Organic dyes and ions selective adsorption and separation from aqueous solution using novel synthetic cross-linked-polydopamine/polyaniline nanoparticles

Abstract

Mussel-inspired polydopamine nanoparticles were cross-linked using a unique water-in-water emulsion method (CPDA). Afterward, CPDA was modified with polyaniline (CPDA@PANI) in an HCl solution to enhance CPDA's adsorption capabilities. The adsorption process of two water-soluble dyes (anionic dye: methyl orange (MO) and cationic dye (methylene blue (MB)) and three ions (anions such as \(\left( {{\text{SO}}_{4} } \right)^{2 - }\), \(\left( {{\text{NO}}_{3} } \right)^{ - }\) and Sn²⁺ as cation) was studied in depth. The pH of solution, temperature, and contact time are affected when determining the quality and ion adsorption of organic dye. Pseud-first- and pseudo-second-order kinetic models were employed to suit the adsorption kinetics. The adsorption kinetic model was determined using four isothermal adsorption models: Temkin, Freundlich, Dubnin–Radushkevich, and Harkins–Jura.

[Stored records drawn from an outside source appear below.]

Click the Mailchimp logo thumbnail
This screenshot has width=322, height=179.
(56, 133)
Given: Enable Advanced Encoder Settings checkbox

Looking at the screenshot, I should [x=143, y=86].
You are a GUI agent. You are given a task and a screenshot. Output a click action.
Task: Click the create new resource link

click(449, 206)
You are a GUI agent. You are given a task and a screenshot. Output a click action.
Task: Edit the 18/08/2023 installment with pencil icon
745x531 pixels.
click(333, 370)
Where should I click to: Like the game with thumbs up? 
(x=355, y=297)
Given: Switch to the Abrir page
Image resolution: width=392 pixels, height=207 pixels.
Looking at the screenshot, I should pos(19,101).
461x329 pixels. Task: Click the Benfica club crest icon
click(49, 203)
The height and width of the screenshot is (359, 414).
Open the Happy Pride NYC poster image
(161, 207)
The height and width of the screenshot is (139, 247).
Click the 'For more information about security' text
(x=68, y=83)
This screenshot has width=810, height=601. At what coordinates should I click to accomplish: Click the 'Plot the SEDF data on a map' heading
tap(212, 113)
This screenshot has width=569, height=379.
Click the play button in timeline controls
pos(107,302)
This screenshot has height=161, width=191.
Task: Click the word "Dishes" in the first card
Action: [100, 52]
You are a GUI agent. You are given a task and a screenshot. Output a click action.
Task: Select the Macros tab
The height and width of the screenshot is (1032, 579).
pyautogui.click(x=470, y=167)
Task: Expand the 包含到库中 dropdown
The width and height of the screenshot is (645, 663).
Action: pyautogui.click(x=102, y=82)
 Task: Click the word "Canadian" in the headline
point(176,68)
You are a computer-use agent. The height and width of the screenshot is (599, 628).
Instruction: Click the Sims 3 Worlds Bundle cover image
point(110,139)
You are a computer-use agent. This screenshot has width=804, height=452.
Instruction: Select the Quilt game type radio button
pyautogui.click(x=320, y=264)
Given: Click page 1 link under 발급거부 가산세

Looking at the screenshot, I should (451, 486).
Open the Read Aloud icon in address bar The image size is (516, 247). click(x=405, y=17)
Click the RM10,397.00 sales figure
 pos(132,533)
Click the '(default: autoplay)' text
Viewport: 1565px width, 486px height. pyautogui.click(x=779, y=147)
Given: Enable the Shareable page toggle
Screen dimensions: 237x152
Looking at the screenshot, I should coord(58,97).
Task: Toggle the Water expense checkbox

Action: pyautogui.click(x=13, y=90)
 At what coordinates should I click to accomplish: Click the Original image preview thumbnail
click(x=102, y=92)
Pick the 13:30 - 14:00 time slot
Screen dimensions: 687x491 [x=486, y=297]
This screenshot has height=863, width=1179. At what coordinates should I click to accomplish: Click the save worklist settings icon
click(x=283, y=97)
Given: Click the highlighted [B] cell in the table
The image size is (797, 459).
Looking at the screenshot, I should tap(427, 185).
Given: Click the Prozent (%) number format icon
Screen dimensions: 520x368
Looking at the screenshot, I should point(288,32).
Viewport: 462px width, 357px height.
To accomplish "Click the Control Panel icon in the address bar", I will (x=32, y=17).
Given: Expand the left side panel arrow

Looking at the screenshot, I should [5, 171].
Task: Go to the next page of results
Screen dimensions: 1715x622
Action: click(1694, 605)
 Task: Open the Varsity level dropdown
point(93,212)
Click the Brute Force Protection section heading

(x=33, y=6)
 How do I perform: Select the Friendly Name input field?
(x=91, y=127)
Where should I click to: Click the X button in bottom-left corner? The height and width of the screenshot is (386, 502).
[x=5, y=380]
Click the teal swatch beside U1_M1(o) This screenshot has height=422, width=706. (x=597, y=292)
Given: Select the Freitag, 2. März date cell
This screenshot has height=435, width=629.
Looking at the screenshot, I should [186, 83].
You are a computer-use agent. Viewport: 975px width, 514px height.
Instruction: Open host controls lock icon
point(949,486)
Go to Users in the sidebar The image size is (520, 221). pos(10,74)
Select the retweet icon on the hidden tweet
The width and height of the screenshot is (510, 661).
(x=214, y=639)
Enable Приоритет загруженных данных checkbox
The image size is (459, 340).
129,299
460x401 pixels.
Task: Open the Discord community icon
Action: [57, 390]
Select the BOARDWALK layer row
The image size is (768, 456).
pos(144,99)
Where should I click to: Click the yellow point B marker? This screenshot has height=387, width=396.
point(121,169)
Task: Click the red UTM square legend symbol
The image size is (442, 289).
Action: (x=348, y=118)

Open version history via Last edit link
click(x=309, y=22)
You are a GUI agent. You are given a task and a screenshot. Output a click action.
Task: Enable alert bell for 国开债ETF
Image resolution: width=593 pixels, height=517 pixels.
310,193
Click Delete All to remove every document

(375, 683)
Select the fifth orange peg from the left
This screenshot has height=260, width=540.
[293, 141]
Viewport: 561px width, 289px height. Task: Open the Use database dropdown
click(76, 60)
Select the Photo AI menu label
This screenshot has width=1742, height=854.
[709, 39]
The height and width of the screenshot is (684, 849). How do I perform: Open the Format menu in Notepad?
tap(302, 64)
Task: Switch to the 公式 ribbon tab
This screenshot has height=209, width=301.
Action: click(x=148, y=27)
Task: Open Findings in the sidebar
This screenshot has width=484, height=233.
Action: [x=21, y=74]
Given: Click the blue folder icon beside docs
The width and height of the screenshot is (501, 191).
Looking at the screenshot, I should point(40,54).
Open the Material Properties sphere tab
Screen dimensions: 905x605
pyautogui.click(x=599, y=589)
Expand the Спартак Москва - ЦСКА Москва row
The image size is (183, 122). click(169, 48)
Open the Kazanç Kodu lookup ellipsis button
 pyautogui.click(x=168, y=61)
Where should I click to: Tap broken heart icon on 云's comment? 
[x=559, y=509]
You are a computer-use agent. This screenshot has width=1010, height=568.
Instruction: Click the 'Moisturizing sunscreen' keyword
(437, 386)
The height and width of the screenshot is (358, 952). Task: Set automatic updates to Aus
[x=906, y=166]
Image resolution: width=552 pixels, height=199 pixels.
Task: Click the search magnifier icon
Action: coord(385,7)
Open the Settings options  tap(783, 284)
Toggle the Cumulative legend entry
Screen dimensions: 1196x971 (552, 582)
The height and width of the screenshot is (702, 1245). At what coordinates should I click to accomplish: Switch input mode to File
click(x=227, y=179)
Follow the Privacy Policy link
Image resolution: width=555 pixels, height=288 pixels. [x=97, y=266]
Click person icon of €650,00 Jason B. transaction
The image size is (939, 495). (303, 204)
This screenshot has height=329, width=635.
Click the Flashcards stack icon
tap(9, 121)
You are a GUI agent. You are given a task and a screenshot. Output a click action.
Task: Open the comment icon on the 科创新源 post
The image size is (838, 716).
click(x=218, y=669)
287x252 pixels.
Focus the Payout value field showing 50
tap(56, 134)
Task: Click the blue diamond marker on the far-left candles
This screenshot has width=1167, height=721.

Regarding MO, MB, and ionic compounds, the nanoparticles' specific adsorption capacity is relatively high. The adsorption kinetics process followed the pseudo-second-order kinetics model, although the Temkin isotherm model worked better for tracking adsorption behavior than other isotherm models. Additionally, the findings demonstrated that the CPDA@PANI had a highly effective adsorption capacity of 114.4 mg g⁻¹ with a dye removal efficiency of 95.4% in an acidic medium. Also, desorption experiments were conducted using NaOH solutions at various concentrations (0.01–0.13 M), with 0.13 M NaOH achieving the maximum MO desorption efficiency (~ 84.9%). One can, therefore, conclude that CPDA@PANI nanoparticles may be a highly effective adsorbent for some anionic contaminants.